Conclusion: The study found seven patients had imperfect orbital fractures, with a third having fractures in various areas. Comminuted fractures were common, with high instability rates. Most patients were satisfied with their surgical results and quality of life, supporting the use of 3D navigation for complex orbital reconstruction.

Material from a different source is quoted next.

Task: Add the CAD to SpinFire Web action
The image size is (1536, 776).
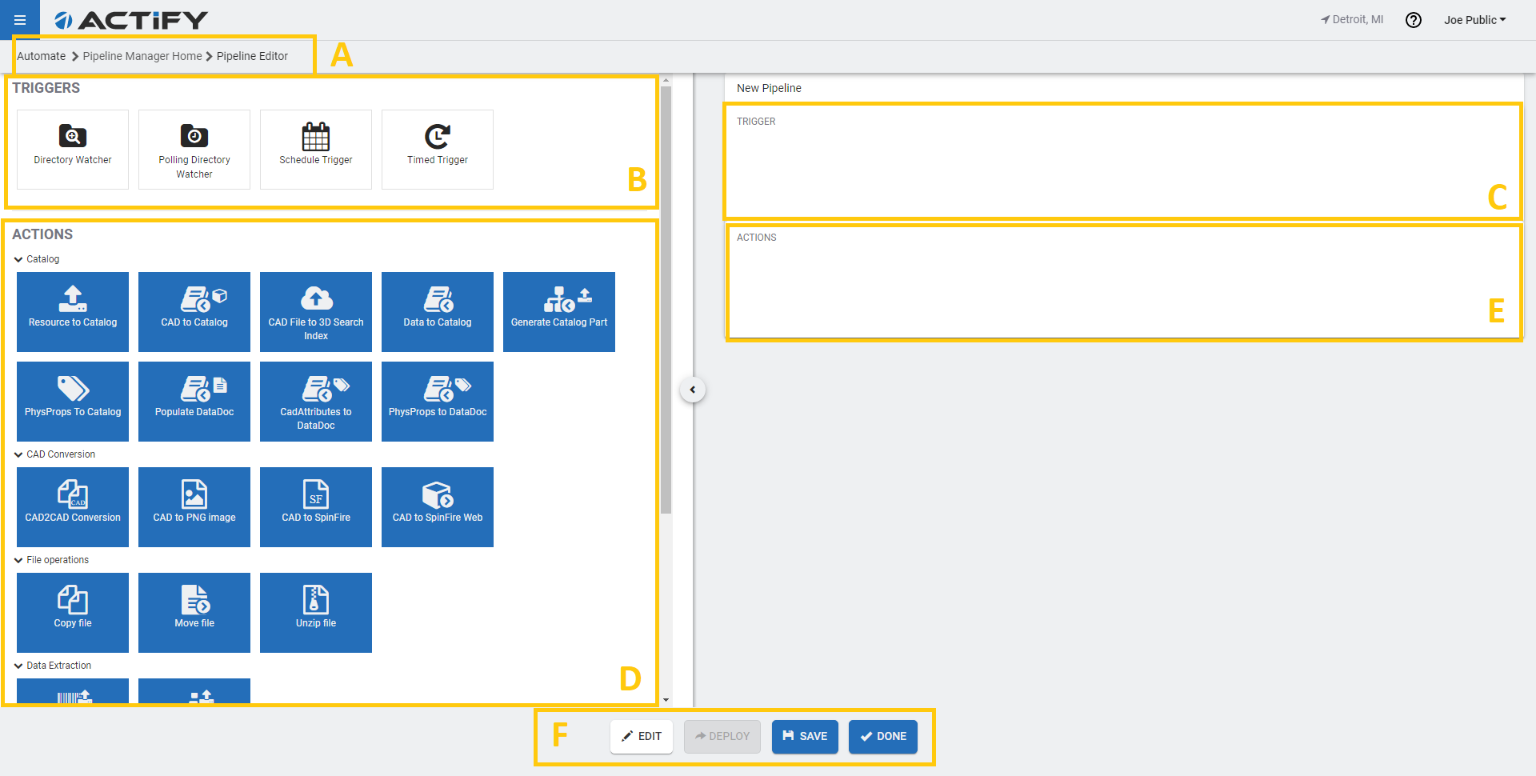Action: click(438, 506)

Keywords: 3D reconstruction, implant, orbital fractures, orbital reconstruction, outcome, PEEK, PMMA, reconstructive surgical procedures, Yemen.

INTRODUCTION

There are two types of orbital fractures: complex orbito-facial fractures and orbital fractures. Fractures that only affect the orbit's inner walls and do not cause the orbital margins to shift are known as confined or simple orbital fractures. They fall into three general categories: impact fractures, which are less frequent, burst fractures, and linear fractures. There are several types of orbital fractures that affect the rest of the craniofacial skeleton, including orbitofacial fractures (Le Fort II fractures {medial wall and floor} and Le Fort III fractures {medial wall and lateral wall}), skull, orbital, facial, and full-face fractures (upper, middle, and lower facial skeleton), and complex zygomatic-maxillary fractures (involving the lateral wall and lateral orbital floor)^1,2. For any significantly displaced orbital fractures (orbital rims and/or walls) at risk of developing post-traumatic deformity, such as enophthalmos and residual diplopia, orbital fracture repair is recommended with the appropriate risk rating. The only exceptions are trapdoor or linear fractures, which are typically seen in children and young adults and do not entrap the inferior rectus-intermuscular septum complex or medial rectus. Burnstine provided an evidence-based procedure for ocular blow out fractures that included entrapment and major fractures when latent enophthalmos was imminent as indications for emergent surgery^2,3. It is preferable to observe small fractures with minimal diplopia and uninjured extraocular movements. In those observational cases, additional surgical intervention is performed when edema subsides and diplopia persists or enophthalmos manifests clinically⁴. Additional reasons for surgery include trismus, telecanthus and facial deformity from a naso-orbito-ethmoid (NOE) fracture in a patient who is worried about the abnormalities, or increased mid-face breadth or malar flattening from a zygomatico-maxillary (ZMC) fracture⁴.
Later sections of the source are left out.